Someone else addressed their omission directly: Cheque. The Penhauze and Empire rapper made the case that he should have been in the rap categories, alluding to “melodic rappers like Durk and Roddy [who] are idolized in the rap scene worldwide”.  Cheque is yet to be nominated for the Headies, even though he is one of the handful of experimental rappers colouring the scene with their uniqueness.

This is especially interesting considering the rap disses that have been flying back and forth since last week. It raises the question of whether Nigerians view Rap through a limited lens. Several exciting rappers are in the scene today, and those who have entered mainstream discussions should be aptly rewarded. It seems amiss that at a time when Nigerian cities are witnessing a Drill revolution and artists like Psycho YP, SGaWd and Deto Black are trading bars to rival the detractors, a generation-defining musician like Cheque is getting snubbed by the big awards. 

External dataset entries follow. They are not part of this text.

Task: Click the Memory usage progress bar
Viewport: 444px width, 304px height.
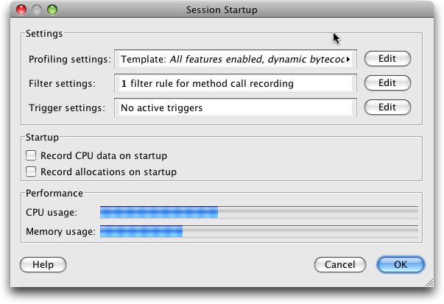Action: click(x=258, y=232)
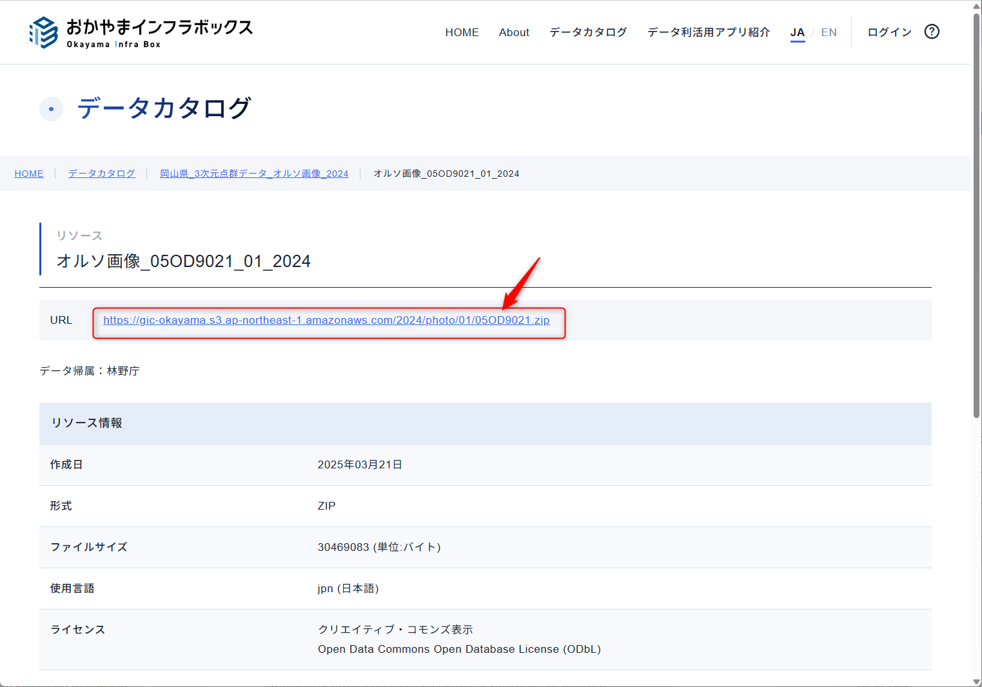
Task: Open データ利活用アプリ紹介 menu item
Action: click(709, 32)
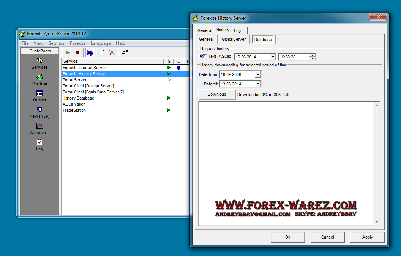Screen dimensions: 401x256
Task: Click the red X delete icon
Action: (112, 53)
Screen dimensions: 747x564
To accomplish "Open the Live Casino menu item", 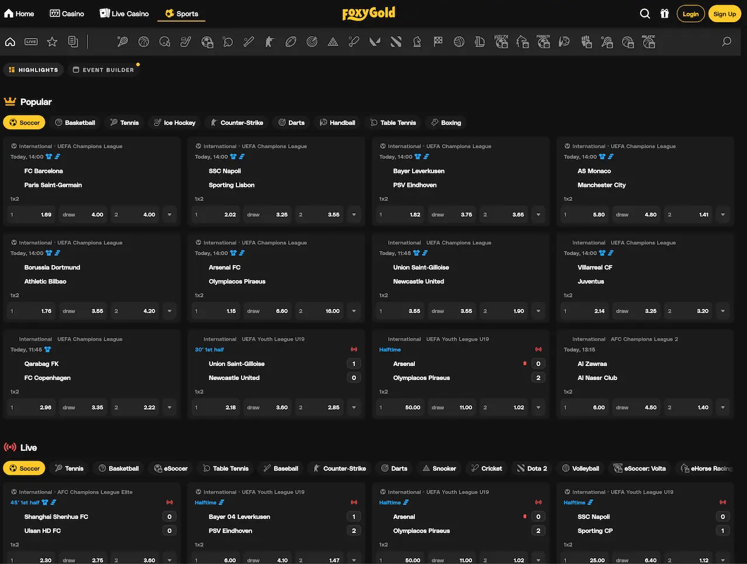I will (124, 13).
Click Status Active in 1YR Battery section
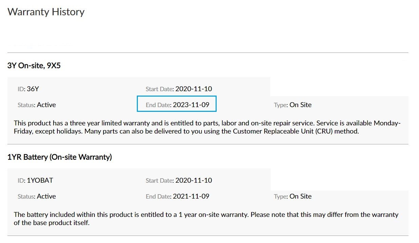 coord(46,196)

Every year, the Headies Alternative category is one of the highly contested of the night. This is so because the word alternative, by its very nature, is elusive. Alternative to what? At its basic fragment, genres are touchstones to the eras and musicians which shaped them. It’s an important part of musical history that the machinery around contemporary Afropop does not seem to have properly grasped.

If diversity was truly reflected at the Headies awards, more categories would be created to encompass several other influential genres which aren’t given their due such as gospel. In the Alternative categories, it’s not uncommon to find records unmistakably cut from genres such as Highlife, Afrobeat, Neo-soul and even Pop itself. 

Now, this begs the questions of what should qualify a genre for its own category? Influence, most importantly. How strongly does popular music adapt its peculiarities? How strong is its standing in the musical history of that country? Next, the strength of its fan demography and the wealth of music being released within the genre should also be considered. Are there geographical hotspots for the sound? Third factor would be the sonic material of the genre. It has to be rich enough to be recognised on its own.

If you check all these boxes, chances are that genres like Highlife, Fuji and Gospel should have their own established categories. Many people pointed out the absence of Gospel in the nominations list, which is an anomaly considering the widespread viability of the genre across the popular religions being practised in Nigeria. Ultimately the Headies committee cannot do it alone. This is where collaboration comes in. Consciously following the ebbs of history and highlighting its relationship with the contemporary would make the awards even richer. If Afropop must grow into its potential, there must be an attempt to solidify its roots.